TEXTE ▸
S’ils font facilement table rase du passé et se ne posent pas toutes ces questions-là, les disciples eux, doivent se les poser et prendre leurs responsabilités. Lequel d’entre eux peut-il lever la main droite et jurer qu’il a bénéficié une seule fois des nombreux dons que Me Wade fait « généreusement » à son marabout ? Le temps n’est-il pas venu donc qu’ils refusent d’être de simples moutons de panurge, de vulgaires girouettes qu’on fait tourner au gré des vents du pouvoir ?
Je termine cette contribution en citant le très regretté Maodo, l’illustre et honorable patriarche Mamadou Dia, qui rappelait avec force (dans son livre « Corbeille pour l’an 2000 », page 69), que l’homme est une créature privilégiée de Dieu, une créature faite à Son Image. Il insiste sur la prééminence de cet homme qui a vu, sur injonction de Dieu, les anges se prosterner devant lui. Pour illustrer cette prééminence sur toutes les autres créatures, les anges y compris, le vieux Maodo cite un verset du Saint Coran qui proclame : « Dieu a honoré l’homme et l’a placé au-dessus de toutes les créatures. » Il est le vicaire de Dieu sur terre et est, à Son Image, libre et responsable.
Nous devons donc être conscients de ce que nous sommes et refuser de nous laisser facilement manipuler : le ndigël politique n’a rien de commun avec l’Islam, ni par ailleurs avec les confréries bien comprises. Il ne nous garantit aucun avantage spirituel, ni matériel d’ailleurs. La carte d’électeur est un attribut hautement citoyen, un bien précieux et individuel, qu’on ne devrait accepter de brader sous aucun prétexte.

EXTRAITS DE DONNÉES ▸

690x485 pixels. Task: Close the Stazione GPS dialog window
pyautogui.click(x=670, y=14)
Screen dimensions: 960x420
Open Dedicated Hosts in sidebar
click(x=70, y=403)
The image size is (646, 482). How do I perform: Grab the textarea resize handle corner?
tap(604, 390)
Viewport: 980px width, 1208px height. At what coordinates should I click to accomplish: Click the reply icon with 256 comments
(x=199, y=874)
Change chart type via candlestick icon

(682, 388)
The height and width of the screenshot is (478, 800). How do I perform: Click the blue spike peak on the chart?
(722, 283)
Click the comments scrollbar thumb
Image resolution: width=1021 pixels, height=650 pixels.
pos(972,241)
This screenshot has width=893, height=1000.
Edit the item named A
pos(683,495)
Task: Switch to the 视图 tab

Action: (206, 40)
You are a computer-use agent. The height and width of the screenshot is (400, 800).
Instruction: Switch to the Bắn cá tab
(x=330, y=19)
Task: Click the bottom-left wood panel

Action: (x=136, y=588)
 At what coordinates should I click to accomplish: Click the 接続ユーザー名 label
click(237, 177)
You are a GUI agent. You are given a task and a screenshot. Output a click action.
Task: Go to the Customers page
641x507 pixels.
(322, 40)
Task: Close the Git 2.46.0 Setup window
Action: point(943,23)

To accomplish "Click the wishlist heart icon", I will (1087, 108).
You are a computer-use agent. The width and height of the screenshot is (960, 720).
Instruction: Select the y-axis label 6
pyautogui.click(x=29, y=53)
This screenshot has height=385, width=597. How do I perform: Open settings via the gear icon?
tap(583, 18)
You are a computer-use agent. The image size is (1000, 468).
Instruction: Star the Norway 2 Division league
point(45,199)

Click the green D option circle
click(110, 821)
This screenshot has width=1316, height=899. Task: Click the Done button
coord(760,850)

TRAVAIL À FAIRE ▸
**a)** Répondez à ces questions sur le texte :
(i) Quel livre de Mamadou Dia le texte cite-t-il, et à quelle page ?
(ii) Selon le verset du Coran rapporté, au-dessus de quoi Dieu a-t-il placé l’homme ?
(iii) Comment le texte qualifie-t-il la carte d’électeur ?
**b)** Traduisez en anglais cette phrase du texte : « La carte d’électeur est un attribut hautement citoyen, un bien précieux et individuel, qu’on ne devrait accepter de brader sous aucun prétexte. »
Les enregistrements n’interviennent pas dans cet exercice.

CORRIGÉ ▸
**a)**
(i) « Corbeille pour l’an 2000 », page 69.
(ii) Au-dessus de toutes les créatures.
(iii) C’est un attribut hautement citoyen, un bien précieux et individuel.

**b)** The voter card is a highly civic attribute, a precious and individual possession, which no one should agree to sell off under any pretext.